__Assigned task 1__.
Duplicate the passage on coarse-grained mappings word for word, starting with "Calculations employing the" and going on through "the backbone mapping.".
__Assigned task 2__.
Decide whether each statement agrees with the passage on coarse-grained mappings, answering yes or no and quoting the words that settle it: (a) 48 minimization runs were carried out for each protein and value of N considered; (b) for TAM, the position of the distribution of optimal Σ values shifts as the number of retained sites changes; (c) the Σ values from the Cα mapping are far from those found with the backbone mapping.

__Provided passage__.
┄┄┄┄┄┄┄┄┄┄

Calculations employing the Cα mapping for the three structures show that this provides Σ values that are very close to the ones we find with the backbone mapping, thus suggesting that Cα atoms retain about the same amount of information that is encoded in the backbone. This is reasonable given the rather limited conformational variability of the atoms along the peptide chain. However, a comparison of the random case distributions for Nα and Nbkb as the number of retained atoms in Figure 1 reveals that the former generally has a broader spread than the latter because of the lower number of CG sites; consequently, the value of Σ for the Cα atom mapping is closer to the bulk of the distribution of the random case than that of the backbone mapping.
We now discuss the case of optimized mappings, that is, CG representations retaining the maximum amount of information about the AA reference. Each of the 48 minimization runs, which were carried out for each protein in the set and value of N considered, provided an optimal solution—a deep local minimum in the space of CG mappings; the corresponding Σ values are spread over a compact range of values that are systematically lower than, and do not overlap with, those of the random case distributions (Figure 1).
The optimal solutions for AKE and AAT span wide intervals of Σ values; for N = Nα in particular, the support of this set and of the corresponding random reference have comparable sizes. A quantitative measure of this broadness is displayed in the distributions of Z scores for the optimal solutions presented in Table 2. In both proteins, we observe that the Σ values associated with the optimal mappings increase with the degree of coarse-graining, N; this is a consequence of keeping the number of CG configurations of each system (conformational clusters; see section 4.2) constant across different resolutions. As N increases, the available CG conformational clusters are populated by more energetically diverse conformations, thereby incrementing the associated energy fluctuations. On the other hand, TAM shows narrowly peaked distributions of optimal values of Σ whose position does not vary with the number of retained sites. Both effects can be ascribed to the fact that most of the energy fluctuations in TAM—and consequently the mapping entropy—are due to a subset of atoms that are almost always maintained in each optimal mapping (see section 2.4), in contrast to a random choice of the CG representation. At the same time, the associated Z scores are lower than the ones for the bigger proteins for all values of N under examination, as TAM conformations generally feature a lower variability in energy than the other molecules.
For all of the investigated proteins, the absence of an overlap between the distributions of Σ associated with the random and optimized mappings raises some relevant questions. First, one might wonder what kind of structure the solution space has, that is, whether the identified solutions lie at the bottom of a rather flat vessel or, on the contrary, each of them is located in a narrow well, neatly separated from the others. Second, it is reasonable to ask whether some degree of similarity exists between these quasi-degenerate solutions of the optimization problem and, if so, what significance this has.

┄┄┄┄┄┄┄┄┄┄

__Exercise data__.

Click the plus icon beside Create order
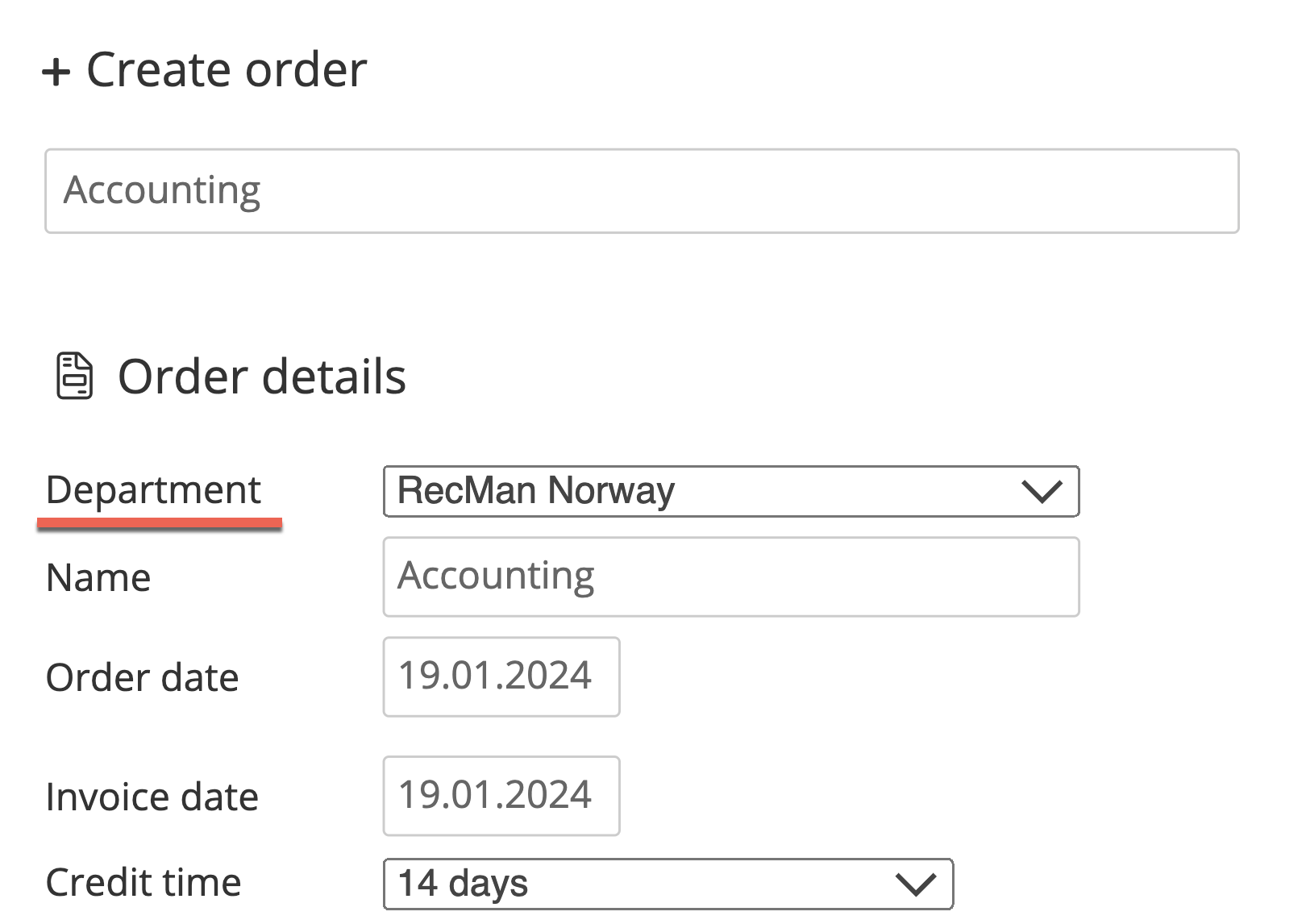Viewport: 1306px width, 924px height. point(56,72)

┄┄┄┄┄┄┄┄┄┄

__Exercise result 1__.
Calculations employing the Cα mapping for the three structures show that this provides Σ values that are very close to the ones we find with the backbone mapping, thus suggesting that Cα atoms retain about the same amount of information that is encoded in the backbone. This is reasonable given the rather limited conformational variability of the atoms along the peptide chain. However, a comparison of the random case distributions for Nα and Nbkb as the number of retained atoms in Figure 1 reveals that the former generally has a broader spread than the latter because of the lower number of CG sites; consequently, the value of Σ for the Cα atom mapping is closer to the bulk of the distribution of the random case than that of the backbone mapping.

__Exercise result 2__.
(a) Yes: "Each of the 48 minimization runs, which were carried out for each protein in the set and value of N considered"
(b) No: "TAM shows narrowly peaked distributions of optimal values of Σ whose position does not vary with the number of retained sites"
(c) No: "this provides Σ values that are very close to the ones we find with the backbone mapping"